#### [EXERCISE DETAILS]
In the thread on re-enabling the storage metrics emitter, why does its author dispatch a task from the Artifact code, and why do they reject storing the disk-usage value in a dedicated table? Answer in one to three sentences.

#### [PASSAGE GIVEN]
Re-enable Storage Metrics emmiter. #5761

decko · 2024-09-02T13:17:10Z

Revert "Disable the Storage Metrics emmiter for now."
This reverts commit 7029ee4.

lubosmj · 2024-09-10T08:05:59Z

pulpcore/app/models/content.py

+        from pulpcore.plugin.tasking import dispatch
+        from pulpcore.app.tasks import telemetry
+
+        dispatch(telemetry.emmit_disk_space_usage_telemetry, args=(self.pulp_domain.pk,))


Seeing this again, would not it make much more sense to (1) store the value of used disk space in a dedicated table and (2) schedule a task that will periodically update this value once in a while? All the burden of running the complex query will be deferred to the task and API workers will just emit the value stored in the table as it is.

gauge.set(DomainSize.objects.get(domain=domain["pk"]), {"domain_name": domain["pulp_domain__name"]})

Does it make sense to you?

I don't think so @lubosmj. I'm dispatching a task from here to avoid any sort of lock or slow down response when creating an Artifact.

Also, I'm just sending the metered value when a new Artifact hits the base. I can't see a reason to store it since I'm not using that value all the time.

Your plan is to dispatch a task each time an artifact is saved or deleted, correct? During syncing or recycling (orphan cleanup), this might result into hundreds of tasks being dispatched within the very small time frame, potentially blocking other useful tasks from being executed. I doubt this has some performance benefits.

Nope. It'll only schedule a new task if there's no other scheduled for the next 5 minutes.

Change of plans @lubosmj

The current idea is to run this metrics just like we run the unblocked tasks metrics. Within the heartbeat of the worker.

#### [AVAILABLE DATA]
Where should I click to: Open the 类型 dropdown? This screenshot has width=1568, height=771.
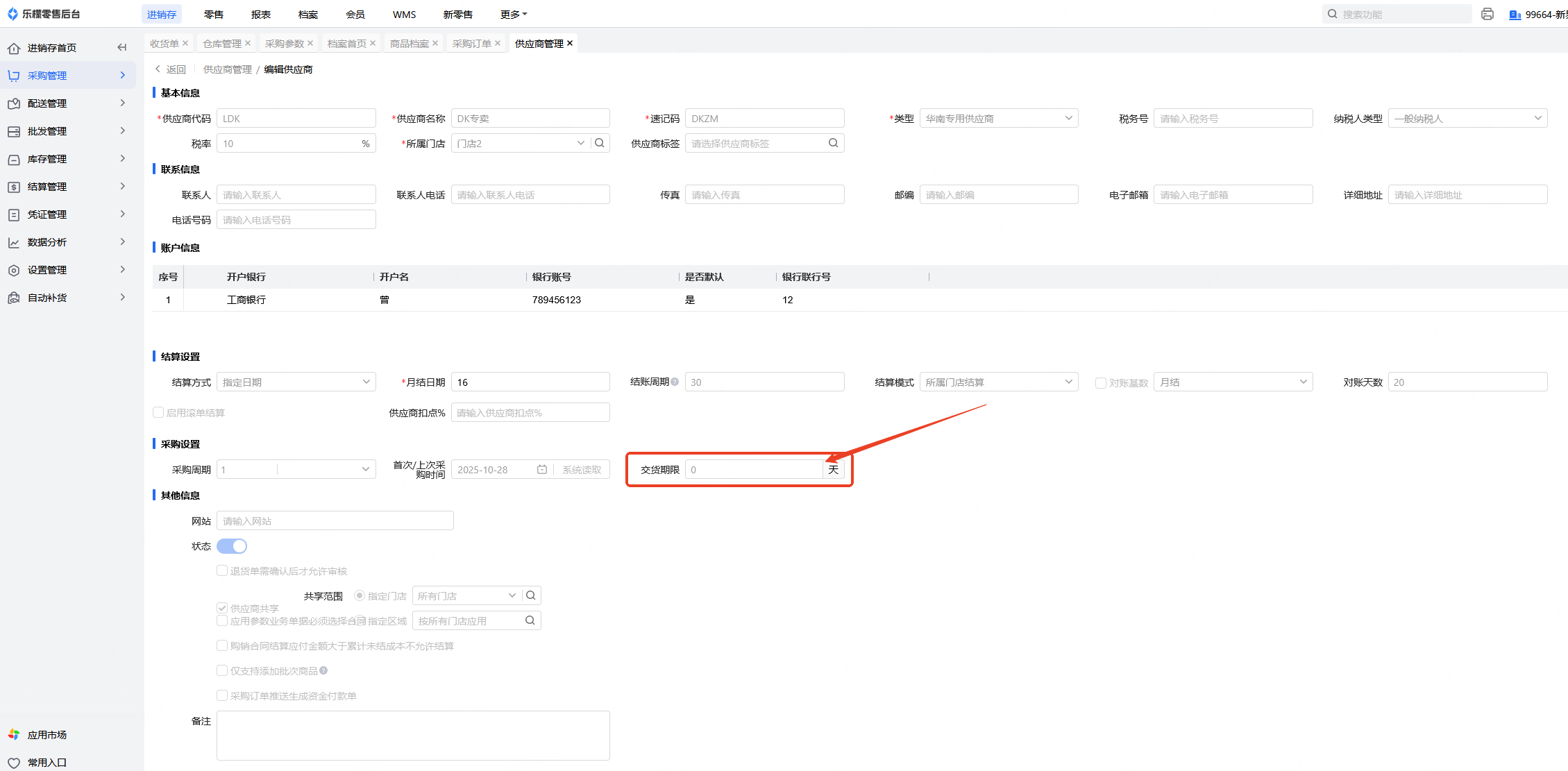(998, 119)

#### [WRITTEN RESPONSE]
The task is dispatched to avoid any lock or slowed response when an Artifact is created. Storing the value seems pointless because it is only sent when a new Artifact hits the base and isn't used all the time.